Now, if you look at the fetus, and this is a fetal MRI at 28 weeks up on the upper left, you can see the cross section of limb, and you can see the fat layer around the lean body mass, which consists of the muscle, darker muscle, and the bone. You can see how it delineates or how it appears on the fetal limbs at 28 weeks and 34 and a half weeks.
And then if you look at this view, you can see how you can see the fat tissue and the muscle of the fetus. It's this type of tissue that we want to quantify as an index of intrauterine nourishment or malnourishment.
Fractional Limb Volume
So in it's been a little few years since we originally introduced the concept of fractional limb volume. It's a limb sub volume based on 50% of the long bone diaphysis length.

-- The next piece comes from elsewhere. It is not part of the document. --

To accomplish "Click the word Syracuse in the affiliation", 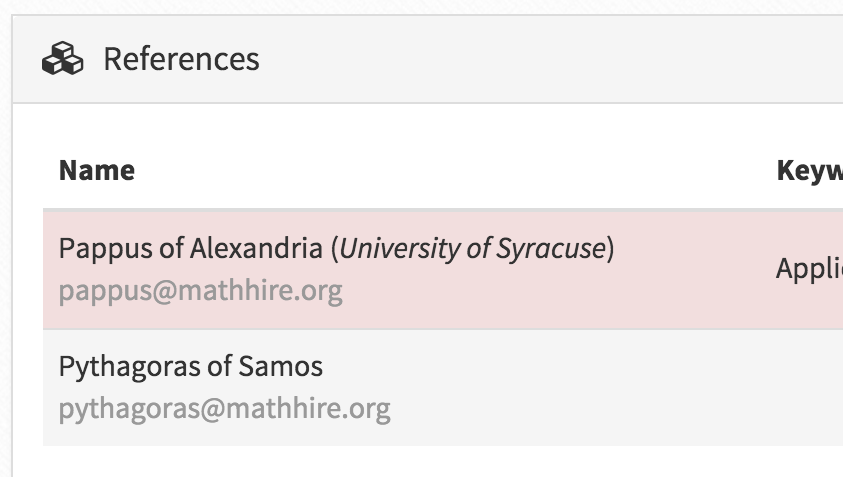I will pyautogui.click(x=555, y=248).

So if this is the arm, you would take the measurement of the humerus diaphysis, and then the computer software would define a sub volume of limb that's centered in the middle of the bone based on 50% of the long bone length. So this is called fractional arm volume, or FAV and fractional thigh volume, or FTV.
And the normal ranges and the technical considerations have recently been published in the April issue in the White Journal 2009, as shown here.
This is an example of how the 3D volume dataset is used to acquire the fetal limb. These are orthogonal multiplanar images. And you can see I can just magnify the thigh and I can look back and forth, move the plane back and forth to look at the axial views of the soft tissue on the right.
And then the next thing I would do is use the measurement tool, fractional limb volume right there, and take a essentially take a measurement of the femoral diaphysis length from one end to the other end, at which time the computer, and this is 4D view software from GE Healthcare. You can actually take five manual traces of the sub volume that's defined by the computer.
And once this is accomplished over about two minutes or less, then you get the fractional limb volume.
Now, I wanna explain why we go to this, why we were going this route. Because when Dr. Chang FGM Chang from Taiwan originally talked about fetal limb volume and birth weight, he would be describing approximately 10 minutes per limb. This procedure standardizes the measurement, and it takes approximately one and a half to two minutes to accomplish.
Now, eventually this will be automated, but this is a great first start, I think. So here's the fifth one here, and then once this is finished, then essentially you can go, you have the option of going back and correcting a manual trace. And once you finish that, then you can say done, after reviewing your slices to get a tomographic view of all the five slices to make sure that that's what you're happy with.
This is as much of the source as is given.